▶ Work instructions
Each entry below should be reproduced character for character.

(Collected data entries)
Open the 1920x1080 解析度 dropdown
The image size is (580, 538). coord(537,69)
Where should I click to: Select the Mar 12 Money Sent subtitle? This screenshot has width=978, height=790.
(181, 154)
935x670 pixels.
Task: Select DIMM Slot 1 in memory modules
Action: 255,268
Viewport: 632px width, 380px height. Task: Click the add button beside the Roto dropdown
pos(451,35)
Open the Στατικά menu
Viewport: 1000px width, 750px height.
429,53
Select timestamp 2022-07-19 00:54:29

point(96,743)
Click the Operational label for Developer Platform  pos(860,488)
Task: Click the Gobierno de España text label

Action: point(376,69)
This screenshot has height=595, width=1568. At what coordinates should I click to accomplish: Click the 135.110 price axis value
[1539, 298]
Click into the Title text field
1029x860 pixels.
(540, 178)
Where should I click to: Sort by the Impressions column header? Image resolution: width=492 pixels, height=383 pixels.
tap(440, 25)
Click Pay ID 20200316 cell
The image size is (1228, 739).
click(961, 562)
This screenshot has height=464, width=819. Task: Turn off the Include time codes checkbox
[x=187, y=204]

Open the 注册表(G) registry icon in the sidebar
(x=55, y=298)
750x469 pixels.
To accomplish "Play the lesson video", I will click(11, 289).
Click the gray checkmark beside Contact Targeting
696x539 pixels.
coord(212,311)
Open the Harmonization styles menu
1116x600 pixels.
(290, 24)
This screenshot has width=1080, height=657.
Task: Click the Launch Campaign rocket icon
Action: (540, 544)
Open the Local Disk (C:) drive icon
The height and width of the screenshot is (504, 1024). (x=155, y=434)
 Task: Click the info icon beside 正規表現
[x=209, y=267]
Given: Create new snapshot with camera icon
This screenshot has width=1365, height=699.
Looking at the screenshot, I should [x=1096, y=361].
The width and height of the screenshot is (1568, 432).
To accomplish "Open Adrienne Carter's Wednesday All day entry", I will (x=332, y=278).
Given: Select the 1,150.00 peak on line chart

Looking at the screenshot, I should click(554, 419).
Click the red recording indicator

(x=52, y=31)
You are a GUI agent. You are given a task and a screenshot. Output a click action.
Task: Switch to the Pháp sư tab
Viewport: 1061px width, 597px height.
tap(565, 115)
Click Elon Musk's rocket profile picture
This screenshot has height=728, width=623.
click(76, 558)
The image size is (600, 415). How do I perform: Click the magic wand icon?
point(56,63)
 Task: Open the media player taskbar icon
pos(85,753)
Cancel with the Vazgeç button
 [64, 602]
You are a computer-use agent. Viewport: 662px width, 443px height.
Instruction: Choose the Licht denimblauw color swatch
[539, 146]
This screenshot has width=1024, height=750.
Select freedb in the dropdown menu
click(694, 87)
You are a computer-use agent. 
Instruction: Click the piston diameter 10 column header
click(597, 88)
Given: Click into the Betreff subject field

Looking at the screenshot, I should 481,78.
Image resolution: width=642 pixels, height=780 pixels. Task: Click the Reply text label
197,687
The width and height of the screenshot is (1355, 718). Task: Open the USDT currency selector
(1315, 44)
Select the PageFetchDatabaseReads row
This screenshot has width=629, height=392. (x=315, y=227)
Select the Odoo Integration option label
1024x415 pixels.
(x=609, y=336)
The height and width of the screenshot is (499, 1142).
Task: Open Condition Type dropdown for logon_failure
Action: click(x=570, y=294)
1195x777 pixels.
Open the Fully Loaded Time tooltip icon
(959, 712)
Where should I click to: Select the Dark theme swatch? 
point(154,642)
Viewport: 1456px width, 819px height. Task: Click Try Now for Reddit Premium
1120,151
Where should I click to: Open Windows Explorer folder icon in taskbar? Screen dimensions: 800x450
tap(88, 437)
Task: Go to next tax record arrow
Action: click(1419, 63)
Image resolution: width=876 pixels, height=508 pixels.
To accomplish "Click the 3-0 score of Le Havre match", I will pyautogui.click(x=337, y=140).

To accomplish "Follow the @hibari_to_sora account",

▶ Written solution
Open the 1920x1080 解析度 dropdown
The image size is (580, 538). coord(537,69)
Where should I click to: Select the Mar 12 Money Sent subtitle? This screenshot has width=978, height=790.
(181, 154)
935x670 pixels.
Task: Select DIMM Slot 1 in memory modules
Action: 255,268
Viewport: 632px width, 380px height. Task: Click the add button beside the Roto dropdown
pos(451,35)
Open the Στατικά menu
Viewport: 1000px width, 750px height.
429,53
Select timestamp 2022-07-19 00:54:29

point(96,743)
Click the Operational label for Developer Platform  pos(860,488)
Task: Click the Gobierno de España text label

Action: point(376,69)
This screenshot has height=595, width=1568. At what coordinates should I click to accomplish: Click the 135.110 price axis value
[1539, 298]
Click into the Title text field
1029x860 pixels.
(540, 178)
Where should I click to: Sort by the Impressions column header? Image resolution: width=492 pixels, height=383 pixels.
tap(440, 25)
Click Pay ID 20200316 cell
The image size is (1228, 739).
click(961, 562)
This screenshot has height=464, width=819. Task: Turn off the Include time codes checkbox
[x=187, y=204]

Open the 注册表(G) registry icon in the sidebar
(x=55, y=298)
750x469 pixels.
To accomplish "Play the lesson video", I will click(11, 289).
Click the gray checkmark beside Contact Targeting
696x539 pixels.
coord(212,311)
Open the Harmonization styles menu
1116x600 pixels.
(290, 24)
This screenshot has width=1080, height=657.
Task: Click the Launch Campaign rocket icon
Action: (540, 544)
Open the Local Disk (C:) drive icon
The height and width of the screenshot is (504, 1024). (x=155, y=434)
 Task: Click the info icon beside 正規表現
[x=209, y=267]
Given: Create new snapshot with camera icon
This screenshot has width=1365, height=699.
Looking at the screenshot, I should [x=1096, y=361].
The width and height of the screenshot is (1568, 432).
To accomplish "Open Adrienne Carter's Wednesday All day entry", I will (x=332, y=278).
Given: Select the 1,150.00 peak on line chart

Looking at the screenshot, I should click(554, 419).
Click the red recording indicator

(x=52, y=31)
You are a GUI agent. You are given a task and a screenshot. Output a click action.
Task: Switch to the Pháp sư tab
Viewport: 1061px width, 597px height.
tap(565, 115)
Click Elon Musk's rocket profile picture
This screenshot has height=728, width=623.
click(76, 558)
The image size is (600, 415). How do I perform: Click the magic wand icon?
point(56,63)
 Task: Open the media player taskbar icon
pos(85,753)
Cancel with the Vazgeç button
 [64, 602]
You are a computer-use agent. Viewport: 662px width, 443px height.
Instruction: Choose the Licht denimblauw color swatch
[539, 146]
This screenshot has width=1024, height=750.
Select freedb in the dropdown menu
click(694, 87)
You are a computer-use agent. 
Instruction: Click the piston diameter 10 column header
click(597, 88)
Given: Click into the Betreff subject field

Looking at the screenshot, I should 481,78.
Image resolution: width=642 pixels, height=780 pixels. Task: Click the Reply text label
197,687
The width and height of the screenshot is (1355, 718). Task: Open the USDT currency selector
(1315, 44)
Select the PageFetchDatabaseReads row
This screenshot has width=629, height=392. (x=315, y=227)
Select the Odoo Integration option label
1024x415 pixels.
(x=609, y=336)
The height and width of the screenshot is (499, 1142).
Task: Open Condition Type dropdown for logon_failure
Action: click(x=570, y=294)
1195x777 pixels.
Open the Fully Loaded Time tooltip icon
(959, 712)
Where should I click to: Select the Dark theme swatch? 
point(154,642)
Viewport: 1456px width, 819px height. Task: Click Try Now for Reddit Premium
1120,151
Where should I click to: Open Windows Explorer folder icon in taskbar? Screen dimensions: 800x450
tap(88, 437)
Task: Go to next tax record arrow
Action: click(1419, 63)
Image resolution: width=876 pixels, height=508 pixels.
To accomplish "Click the 3-0 score of Le Havre match", I will pyautogui.click(x=337, y=140).

To accomplish "Follow the @hibari_to_sora account",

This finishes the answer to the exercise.